Foi uma decisão do momento. Pensei que não me bastaria ver na televisão as imagens das cerimónias e do cortejo rumo ao cemitério. Por isso fui até ao Mosteiro dos Jerónimos. Prestei a homenagem que o meu coração me pediu. Àquela hora da manhã não eram muitos os que estavam presentes. Conveniente para mim, que não tive que ficar numa fila, mas que resultou em alguma tristeza por ver a sala vazia.
Já tudo se disse, nestes últimos dias, sobre o homem e sobre o político. As suas convicções, as suas contradições, os momentos bons e os maus.
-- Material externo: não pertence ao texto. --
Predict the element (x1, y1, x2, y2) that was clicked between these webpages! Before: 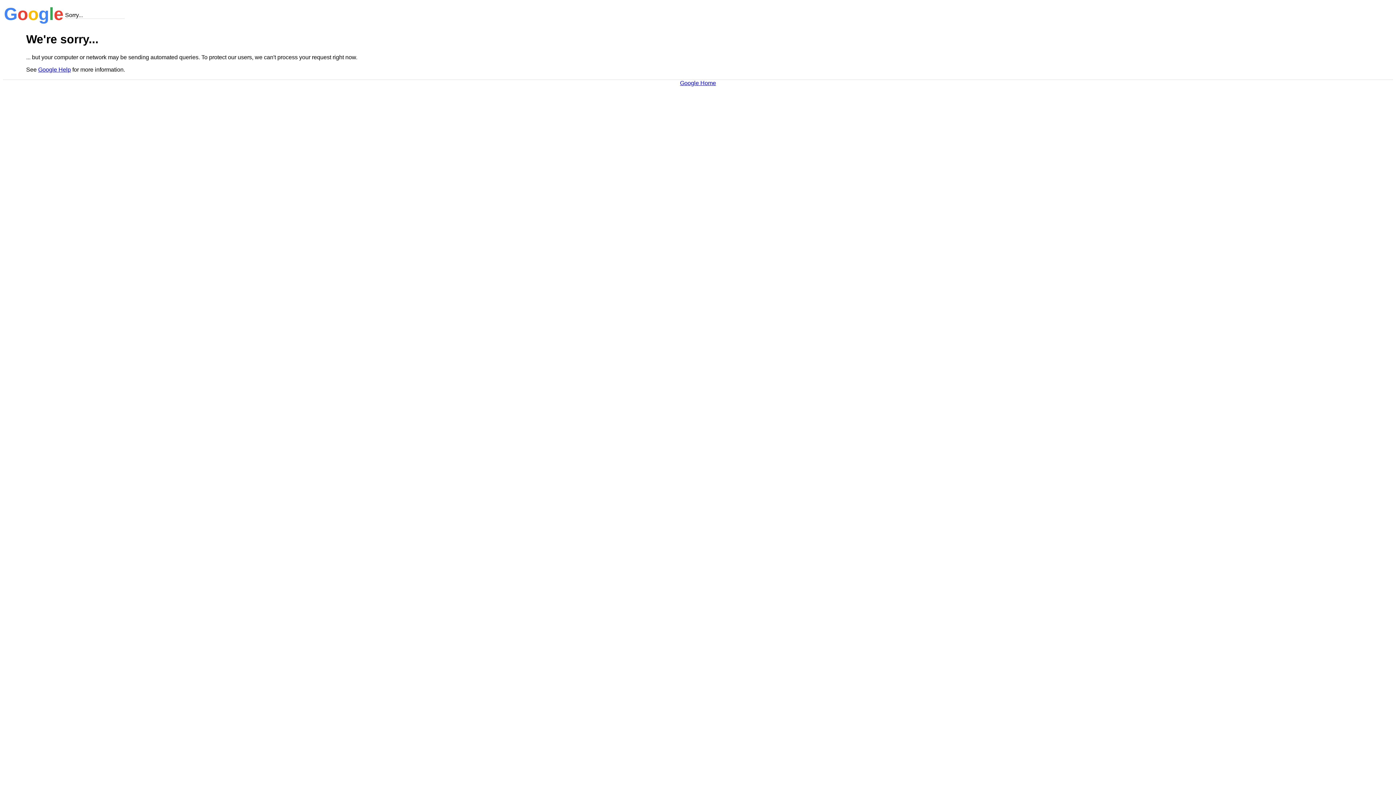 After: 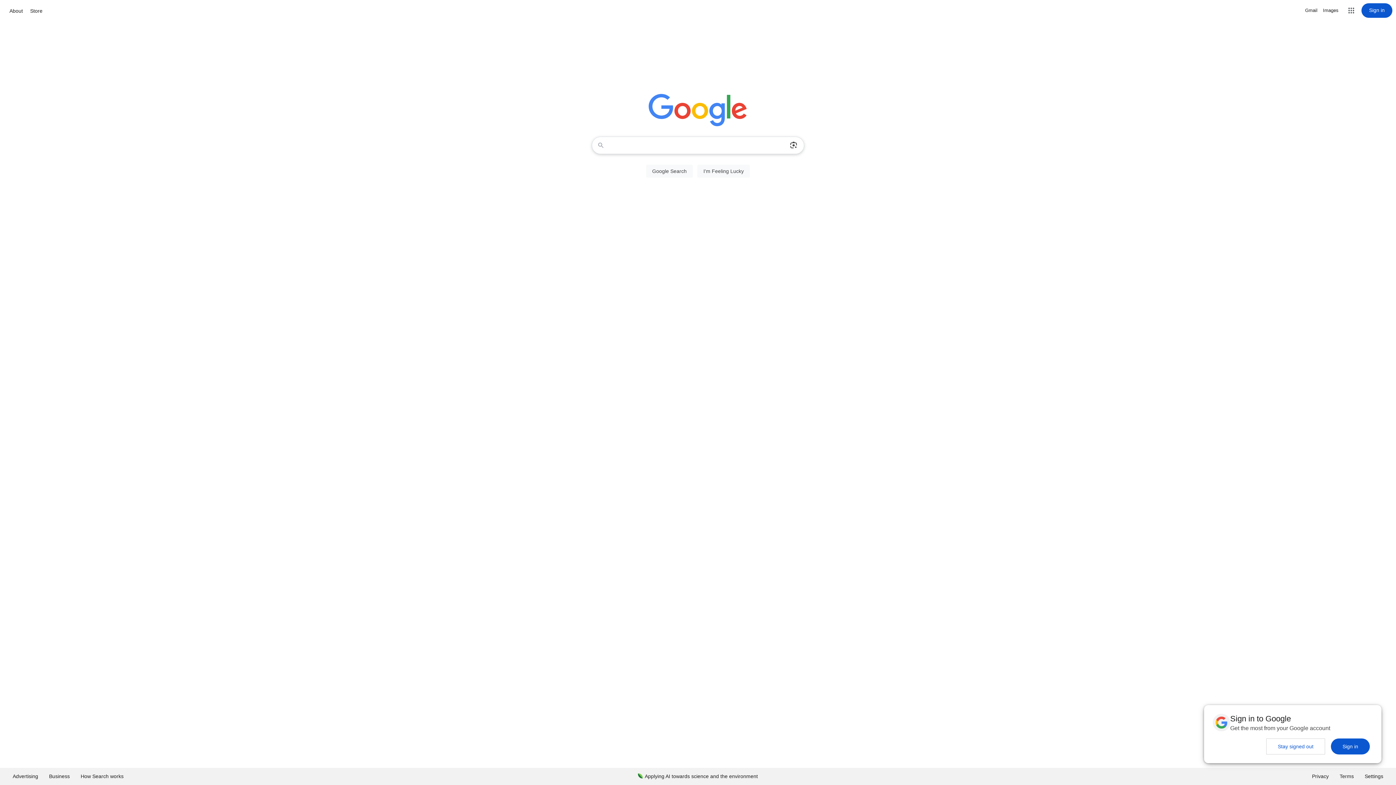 Action: bbox: (680, 79, 716, 86) label: Google Home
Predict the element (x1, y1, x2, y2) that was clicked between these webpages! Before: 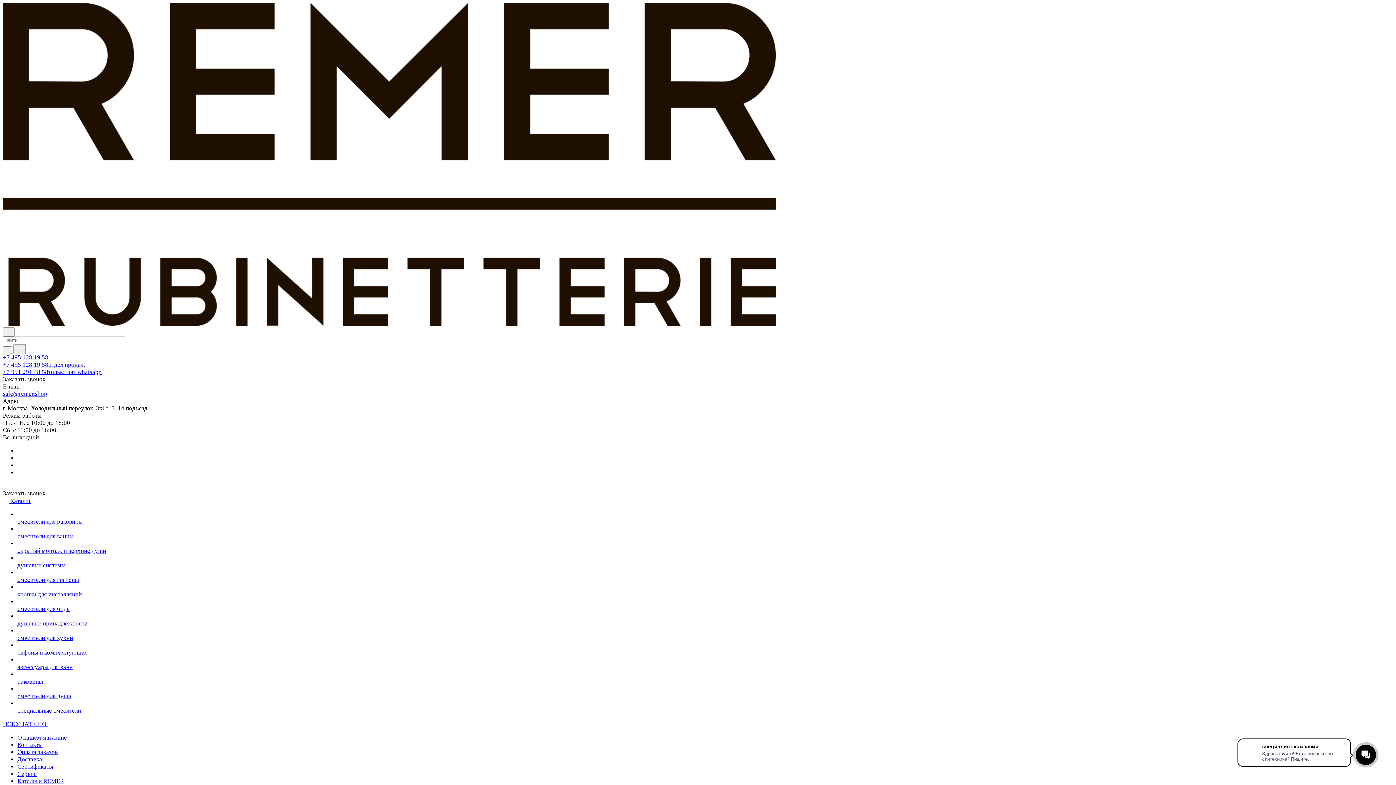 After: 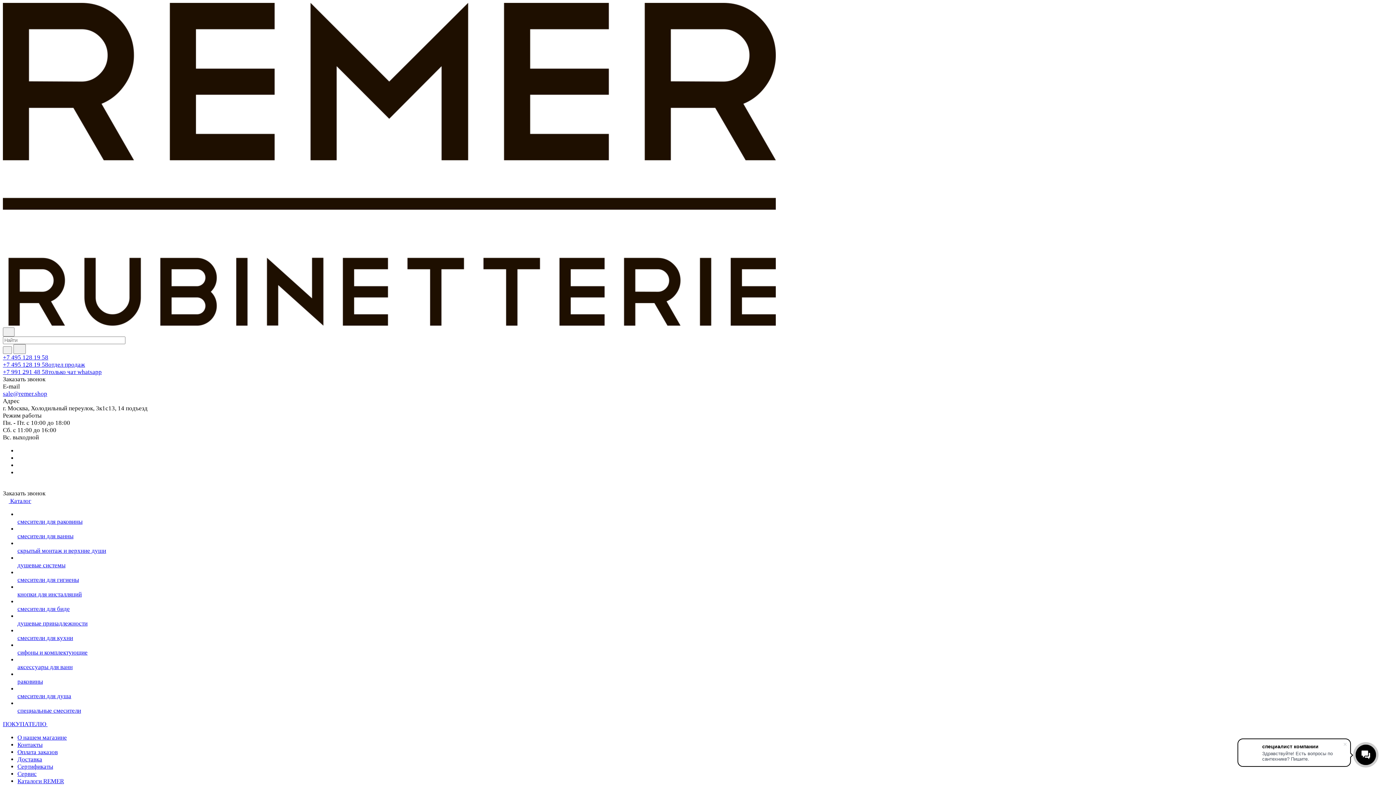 Action: bbox: (17, 569, 17, 576)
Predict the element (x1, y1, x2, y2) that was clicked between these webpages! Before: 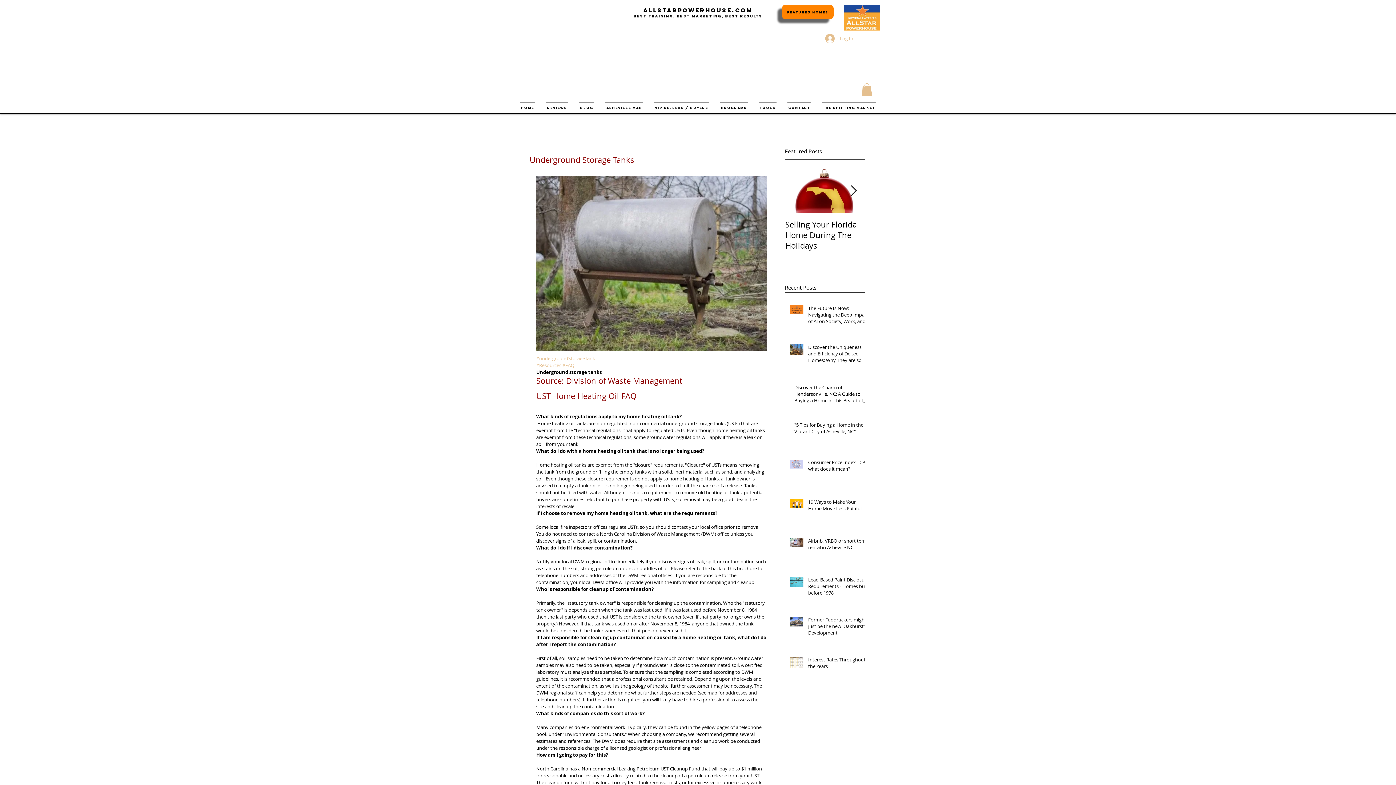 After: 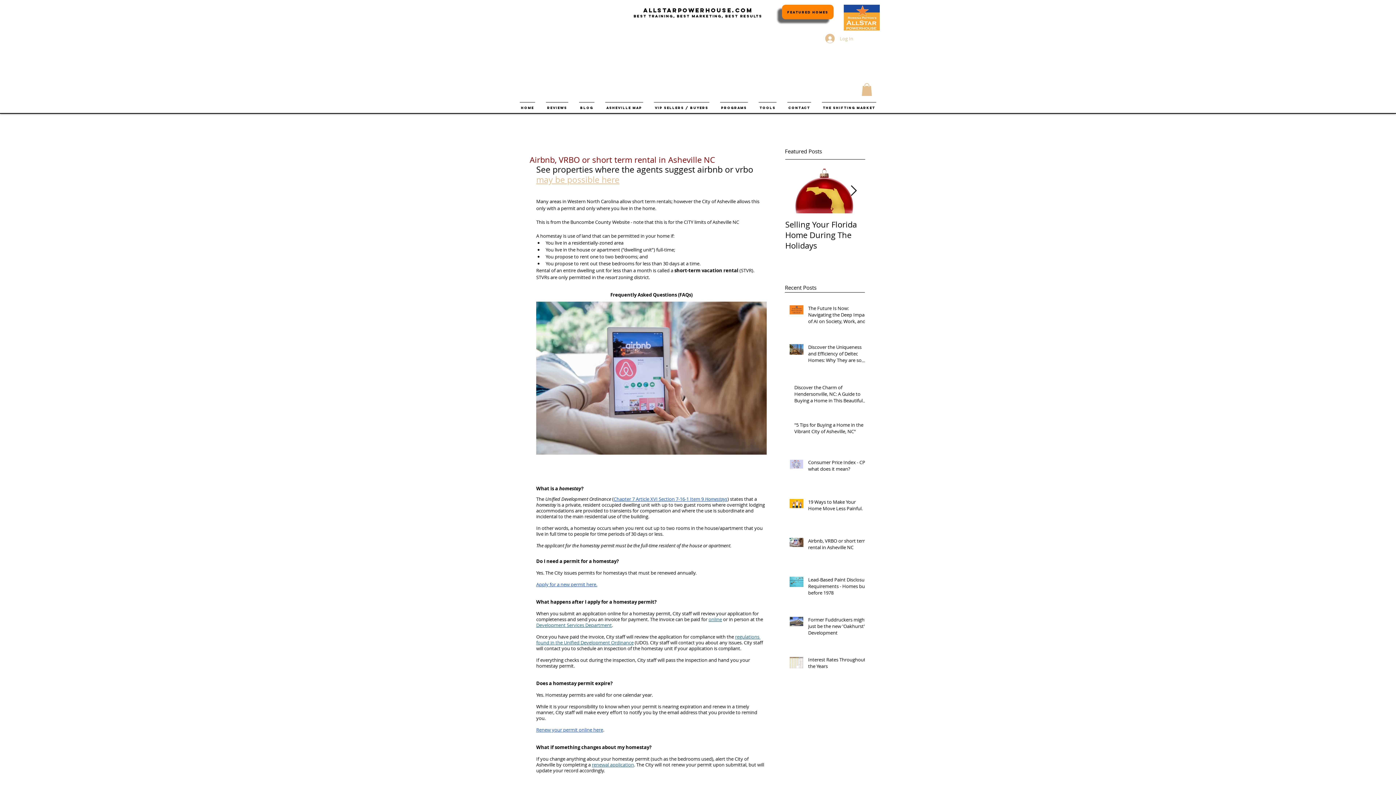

Como personagem histórica recente, com tão grande intervenção na vida do país, seria impossível que as decisões que tomou fossem apreciadas de forma consensual. E por isso, também na sua morte, houve quem lembrasse aquelas que contribuíram largamente para o avanço do país e as que, tendo sido mais polémicas, deixaram insatisfação. A forma como tudo foi expresso mostrou, mais uma vez, que somos capazes da mais elevada eloquência e da mais torpe boçalidade. Nisto não somos diferentes dos seres humanos em geral.
Mas, por sermos portugueses, e por não podermos ignorar, temos, de facto, que agradecer a Mário Soares. Claro que nunca saberemos como teria sido se, em vez dele, estivesse outro naqueles momentos decisivos para a vida do país. Mas a verdade é que era ele que estava e, com ele, o país deu grandes passos em frente. Eu, cuja primeira campanha presidencial para a sua eleição, foi a única em que participei, agradeço-lhe por mim e pelas minhas filhas. Agradeço ainda pelos filhos dos que, não tendo capacidade para o reconhecer, muito lhe devem também.
Foi nisto que pensava enquanto olhava a sua urna naquela sala fria mas bonita. E desejei que, há poucos meses atrás, quando o seu carro parou num semáforo junto ao passeio onde eu estava, ele tenha percebido o meu obrigada que, timidamente, desenhei com os lábios, logo depois do sorriso que me retribuiu.